Abstract

There is uncertainty as to whether consenting and randomizing patients in randomized clinical trials (RCTs) in acute ST-segment elevation myocardial infarction (STEMI) delays reperfusion and increases mortality. The aim of this study was to determine whether participation of patients with STEMI in RCTs is associated with delay in implementation of reperfusion therapy and increased hospital mortality. A consecutive sample of 2523 patients, admitted within 6 hours of symptom onset without cardiogenic shock, was recruited from a single tertiary academic centre. They were categorized according to participation (n=392, 15.5%) or nonparticipation (n=2131, 84.5%) in RCTs of reperfusion therapy. Primary outcome was hospital mortality. Additional outcome was time from symptom onset to receipt of reperfusion therapy. Trial participants were more likely to receive fibrinolysis with a 37 min delay in comparison with patients not included in RCTs.

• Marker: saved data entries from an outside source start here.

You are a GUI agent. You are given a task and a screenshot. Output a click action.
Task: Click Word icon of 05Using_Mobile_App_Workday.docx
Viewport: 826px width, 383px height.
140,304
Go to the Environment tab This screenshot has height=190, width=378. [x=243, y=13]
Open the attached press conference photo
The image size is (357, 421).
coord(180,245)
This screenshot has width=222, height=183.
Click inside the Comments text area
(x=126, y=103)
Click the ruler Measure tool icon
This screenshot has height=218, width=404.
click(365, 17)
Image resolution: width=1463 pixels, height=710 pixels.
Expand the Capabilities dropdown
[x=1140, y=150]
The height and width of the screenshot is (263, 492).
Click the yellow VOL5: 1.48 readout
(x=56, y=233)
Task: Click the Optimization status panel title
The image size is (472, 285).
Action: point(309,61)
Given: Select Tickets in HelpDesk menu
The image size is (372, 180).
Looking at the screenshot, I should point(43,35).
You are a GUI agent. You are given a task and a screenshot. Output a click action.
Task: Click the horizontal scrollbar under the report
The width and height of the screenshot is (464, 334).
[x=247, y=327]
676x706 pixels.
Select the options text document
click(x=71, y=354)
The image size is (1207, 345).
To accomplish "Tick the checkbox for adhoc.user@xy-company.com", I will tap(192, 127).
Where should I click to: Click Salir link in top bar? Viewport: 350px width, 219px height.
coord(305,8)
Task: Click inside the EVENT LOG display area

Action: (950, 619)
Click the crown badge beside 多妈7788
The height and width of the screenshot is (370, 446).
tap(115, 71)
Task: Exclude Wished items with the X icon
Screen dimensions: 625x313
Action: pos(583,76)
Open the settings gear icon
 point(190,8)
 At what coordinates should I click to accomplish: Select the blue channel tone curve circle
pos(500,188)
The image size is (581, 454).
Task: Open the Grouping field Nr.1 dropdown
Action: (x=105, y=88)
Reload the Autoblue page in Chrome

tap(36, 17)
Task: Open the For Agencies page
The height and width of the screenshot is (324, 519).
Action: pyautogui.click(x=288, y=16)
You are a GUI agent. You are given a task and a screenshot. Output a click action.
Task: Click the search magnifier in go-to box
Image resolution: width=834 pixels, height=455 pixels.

Time from symptom onset to reperfusion (minutes) was longer for trial participants than nonparticipants (246 ± 85 vs 233 ± 93, p=0.01). Hospital mortality was 3.61% for nonparticipants. Expected mortality (based on risk modeling) for trial participants was 2.74% (p=0.014 vs nonparticipants). Observed mortality was 1.53% (p=0.034 vs nonparticipants; p=0.16 vs expected mortality). In a multivariable analysis using logistic regression, participation in a RCT was not an independent correlate of hospital mortality (odds ratio 0.54, 95% confidence interval 0.23-2.43, p=0.16). In this consecutive cohort, despite a longer delay to reperfusion, there was no indication that participation in a RCT, starting before initiation of reperfusion therapy, was associated with a detectable increase in risk of hospital mortality among patients with STEMI. These data suggest that it is possible to consent and randomize patients with STEMI into RCTs without jeopardizing their survival.